The acrid stench of bleach kept the bristling green riot at bay behind the well-polished kitchen windows. She sniffed, momentarily satisfied, and rubbed blearily at the caffeinated caverns stretching beneath her itchy eyes. A sudden twitch brought her shoulders about her ears as a birdsong clarion echoed faintly through the vinyl siding. With a moist sigh, she turned to rummage through her obese bag for the earbuds that made her daily penance upon the treadmill more bearable and shuffled away on the fresh linoleum.

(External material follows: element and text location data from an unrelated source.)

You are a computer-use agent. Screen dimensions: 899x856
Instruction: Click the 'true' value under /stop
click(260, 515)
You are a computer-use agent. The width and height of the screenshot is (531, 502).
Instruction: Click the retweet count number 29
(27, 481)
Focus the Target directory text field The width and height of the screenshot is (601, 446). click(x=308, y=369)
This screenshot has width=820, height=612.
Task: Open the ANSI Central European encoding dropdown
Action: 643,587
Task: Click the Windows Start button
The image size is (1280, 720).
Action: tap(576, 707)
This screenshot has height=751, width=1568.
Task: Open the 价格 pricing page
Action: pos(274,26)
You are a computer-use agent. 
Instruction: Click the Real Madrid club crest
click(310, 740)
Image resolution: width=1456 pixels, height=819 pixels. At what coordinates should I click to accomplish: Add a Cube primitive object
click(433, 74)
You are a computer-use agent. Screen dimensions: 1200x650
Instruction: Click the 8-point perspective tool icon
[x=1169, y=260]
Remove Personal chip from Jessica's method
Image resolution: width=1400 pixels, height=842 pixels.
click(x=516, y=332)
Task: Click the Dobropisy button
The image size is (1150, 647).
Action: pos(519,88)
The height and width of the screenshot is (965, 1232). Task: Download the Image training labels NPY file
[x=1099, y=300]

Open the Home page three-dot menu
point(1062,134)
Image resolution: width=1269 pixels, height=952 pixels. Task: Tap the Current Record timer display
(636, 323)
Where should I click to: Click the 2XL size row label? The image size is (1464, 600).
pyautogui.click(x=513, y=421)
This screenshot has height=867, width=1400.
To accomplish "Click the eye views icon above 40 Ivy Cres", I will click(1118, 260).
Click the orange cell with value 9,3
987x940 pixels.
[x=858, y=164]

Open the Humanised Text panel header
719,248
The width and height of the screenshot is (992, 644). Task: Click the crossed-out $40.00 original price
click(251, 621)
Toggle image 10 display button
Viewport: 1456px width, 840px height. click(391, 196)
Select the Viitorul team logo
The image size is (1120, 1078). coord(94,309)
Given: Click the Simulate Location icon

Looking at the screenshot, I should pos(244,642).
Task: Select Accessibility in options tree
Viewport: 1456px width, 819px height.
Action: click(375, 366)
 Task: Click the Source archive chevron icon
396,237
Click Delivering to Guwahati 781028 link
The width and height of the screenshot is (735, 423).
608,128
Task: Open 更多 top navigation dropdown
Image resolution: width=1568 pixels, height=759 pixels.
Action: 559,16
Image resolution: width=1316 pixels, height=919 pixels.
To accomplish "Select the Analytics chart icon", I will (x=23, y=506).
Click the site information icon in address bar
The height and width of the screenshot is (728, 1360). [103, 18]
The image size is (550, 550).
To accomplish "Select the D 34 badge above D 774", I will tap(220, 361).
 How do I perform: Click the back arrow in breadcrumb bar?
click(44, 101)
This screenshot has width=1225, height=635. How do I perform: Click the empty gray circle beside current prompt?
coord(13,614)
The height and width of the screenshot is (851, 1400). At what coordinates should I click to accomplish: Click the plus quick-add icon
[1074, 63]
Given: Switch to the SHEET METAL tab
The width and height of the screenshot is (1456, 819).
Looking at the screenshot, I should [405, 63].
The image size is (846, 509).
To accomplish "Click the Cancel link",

Later that day, after she’d bit her tongue while he complained about his boss—forgetting, as always, to remember to ask how her presentation that morning had gone—over a skillet-warmed stir fry with no monosodium glutamate, she curled into the squeaky couch and nursed a gingerly spiked cranberry juice as a dull parade of local news and commercials marched past her flickering thoughts. There was a knot somewhere, something not quite right, but she thumbed a pregnant sniffle away from her nose and lost the mustering concentration to put her finger on it.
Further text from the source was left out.